Overall, the record indicates appellant has cyclical psychological and emotional problems, evidenced by at least two suicide attempts. At the permanent custody hearing, appellant did not face this problem directly. The record also does not show appellant is prepared to provide a stable home for the children within a "reasonable time." Since August 1994, the children have been almost continuously involved with HCDHS and BCCSB and need a permanent home. See R.C. 2151.414(D)(3) and (4). Accordingly, we find clear and convincing evidence to support the decision of the trial court to terminate appellant's parental rights and grant permanent custody of the children to BCCSB. The first assignment of error is overruled.
In the second assignment of error, appellant argues the trial court should have placed the children in long-term foster care instead of granting BCCSB's motion for permanent custody of the children. We initially note that long-term foster care was not requested by BCCSB. See R.C. 2151.415(C)(1). Even if the option of long-term foster care was presented, the trial court was entitled to conclude long-term foster care was not in the best interest of the children. Id. Finally, the trial court is not required to place a child in long-term foster care when "the vigorous statutory requirements for the termination of parental rights have been met." In re Twyla Johnson (June 22, 1998), Butler App. No. CA97-09-173, unreported, at 11. The second assignment of error is overruled.
In the third assignment of error, appellant argues BCCSB failed to make reasonable efforts to implement a reunification plan. We find that the marital and individual counseling, the DLS program, supervised visitation, and other assistance provided by BCCSB constitute a reasonable effort to assist appellant in achieving the original case plan goal of reunification. See In re Lacy (July 18, 1994), Butler App. No. CA93-06-101, unreported, at 10. The third assignment of error is overruled.
Appellant's fourth assignment of error argues that the decision of the trial court was against the manifest weight of the evidence.
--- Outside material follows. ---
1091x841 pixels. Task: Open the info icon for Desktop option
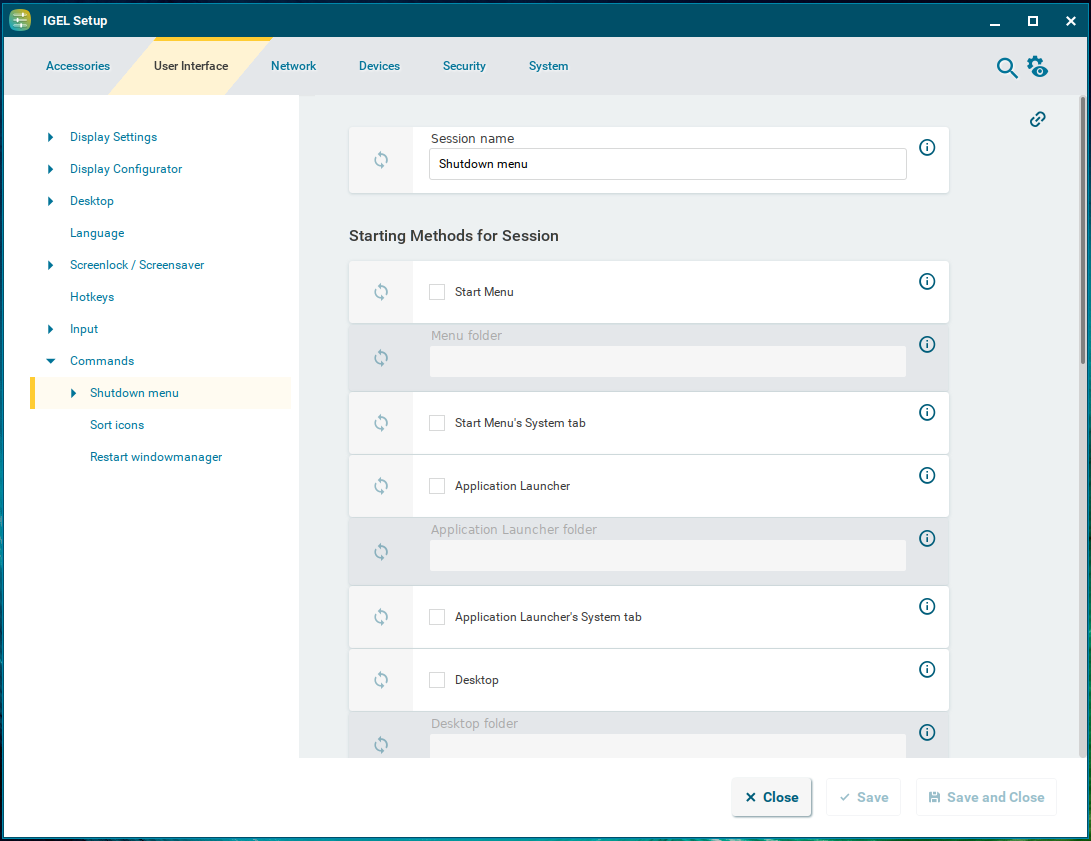click(x=927, y=669)
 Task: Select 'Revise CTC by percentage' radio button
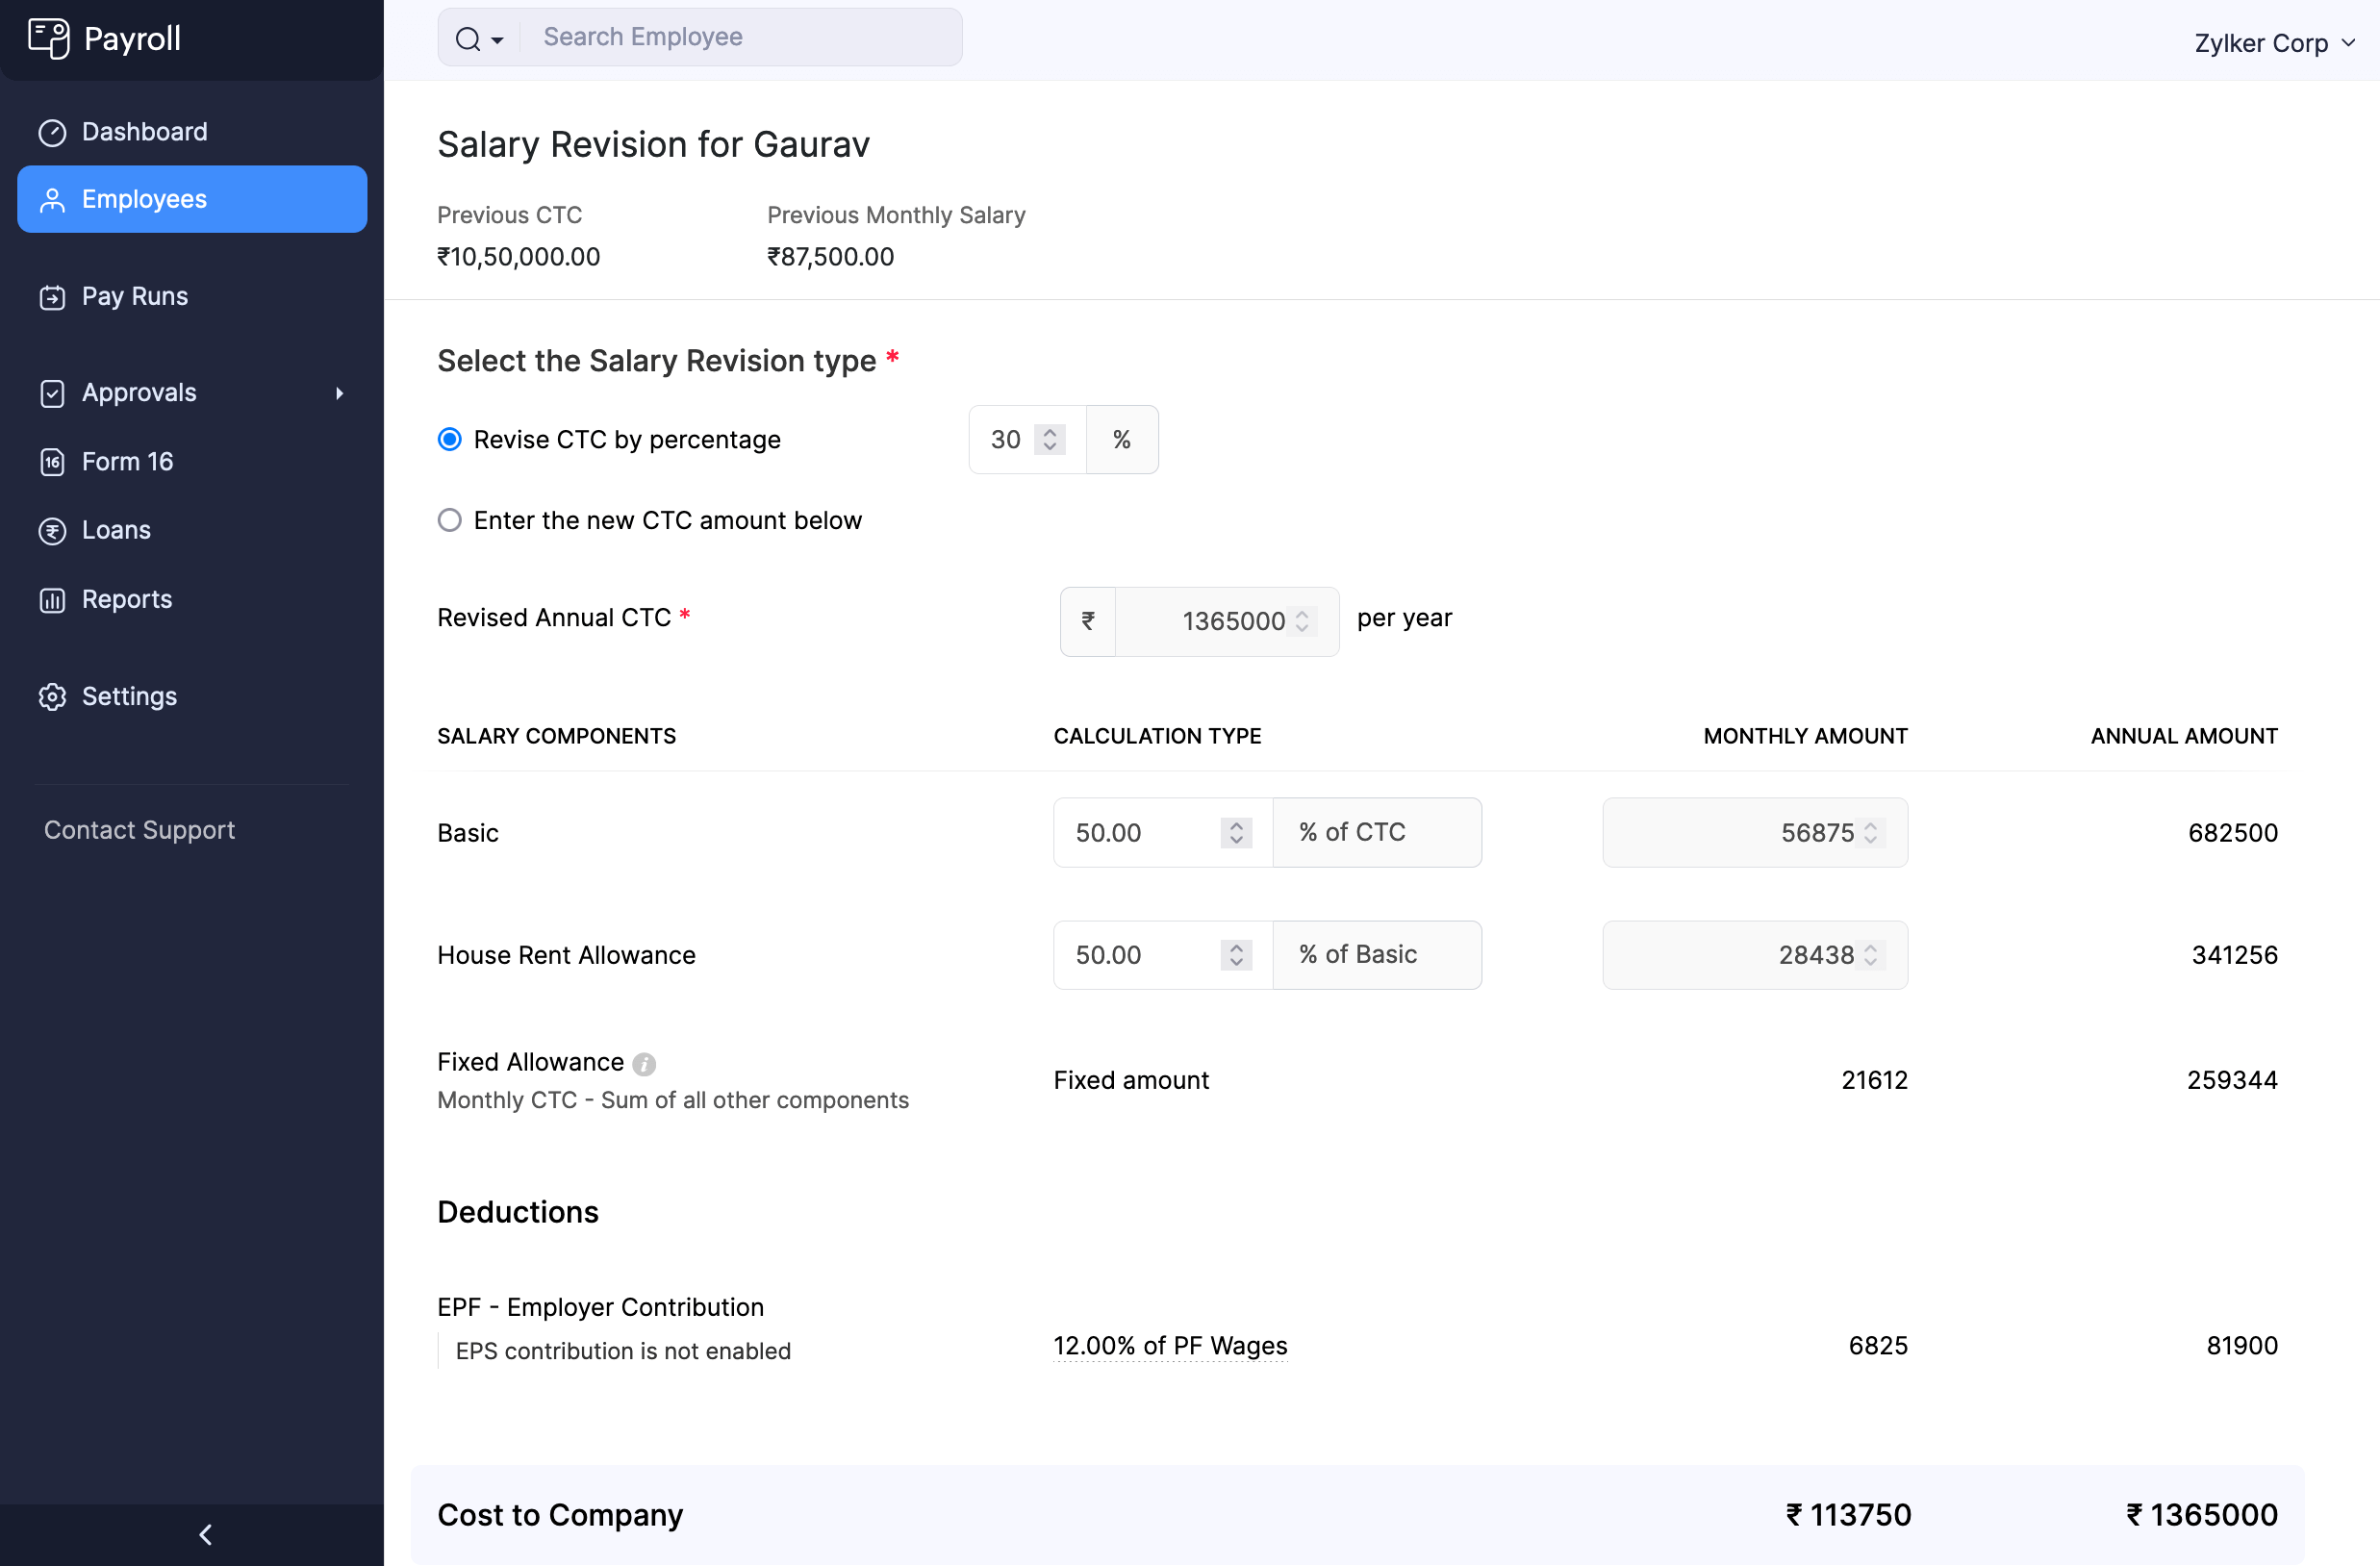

A judgment will not be reversed on appeal for being against the manifest weight of the evidence if the judgment is supported by credible evidence. In re Noe (July 21, 1997), Butler App. Nos. CA96-10-217 and CA96-11-224, unreported, at 14-15. For the reasons detailed in the previous assignments of error, we find substantial and credible evidence supported the trial court's decision to terminate appellant's parental rights and grant permanent custody of the children to BCCSB. The fourth assignment of error is overruled.
Judgment affirmed.
YOUNG, P.J., and POWELL, J., concur.
1 The children are Jeremy Bill Lintner, born 1/28/90 and Jessica Proffitt, born 2/17/93. Jeremy's natural father is deceased.
2 Steve Proffitt's parental rights regarding the children were also terminated by the trial court.
3 R.C. 2151.419(B) provides in relevant part that "[t]he court shall issue written finding of facts setting forth its determination * * *. In its written finding of facts, the court shall briefly describe the relevant services provided by the agency to the family of the child and why those services did not * * * enable the child to return home."
4 When William S. was decided, R.C. 2151.414(E) included eight specific factors. R.C. 2151.414(E) was subsequently revised to include twelve factors. Factor twelve is "[any] other factor the court considers relevant." R.C. 2151.414(E)(12). Consequently, the importance of the holding in William S. has been greatly diminished.